During drilling oil, gas, or geothermal wells, the temperature difference between the formation and the drilling fluid will cause a temperature change around the borehole, which will influence the wellbore stresses. This effect on the stresses tends to cause wellbore instability in high temperature formations, which may lead to some problems such as formation break down, loss of circulation, and untrue kick.

In this research, a numerical model is presented to simulate downhole temperature changes during circulation then simulate its effect on fracture pressure gradient based on thermo-poro-elasticity theory. This paper also describes an incident occurred during drilling a well in Gulf of Suez and the observations made during this incident. It also gives an analysis of these observations which led to a reasonable explanation of the cause of this incident.

This paper shows that the fracture pressure decreases as the temperature of wellbore decreases, and vice versa. The research results could help in determining the suitable drilling fluid density in high-temperature wells. It also could help in understanding loss and gain phenomena in HT wells which may happen due to thermal effect.

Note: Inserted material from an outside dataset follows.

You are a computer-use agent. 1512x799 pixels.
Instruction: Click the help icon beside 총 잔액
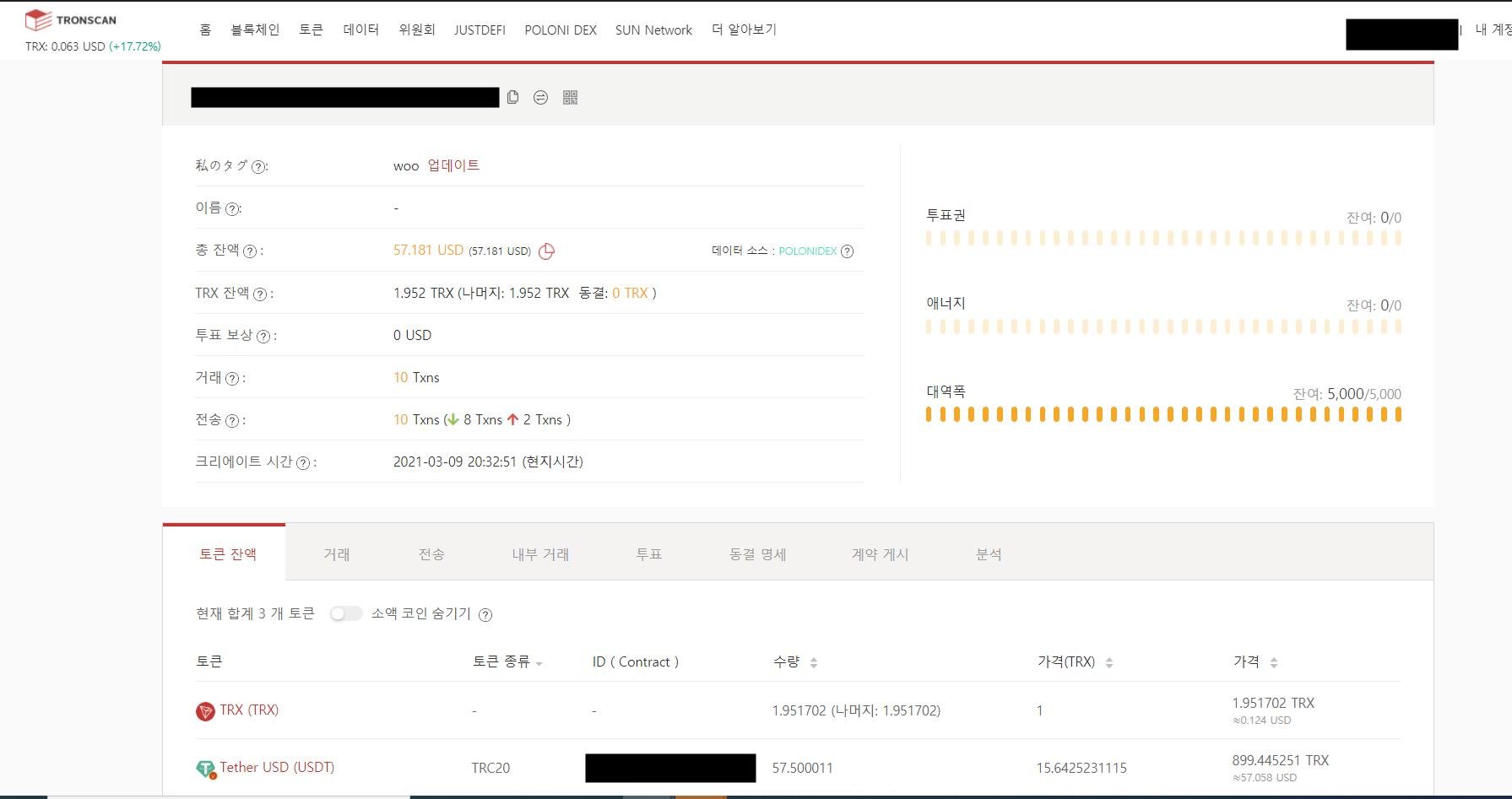click(249, 251)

The thermal effect should be taken into consideration while preparing wellbore stability studies and choosing mud weight of deep wells, HPHT wells, deep water wells, or wells with depleted zones at high depths because cooling effect reduces the wellbore stresses and effective FG. Understanding and controlling cooling effect could help in controlling the reduction in effective FG and so avoid lost circulation and additional unnecessary casing points.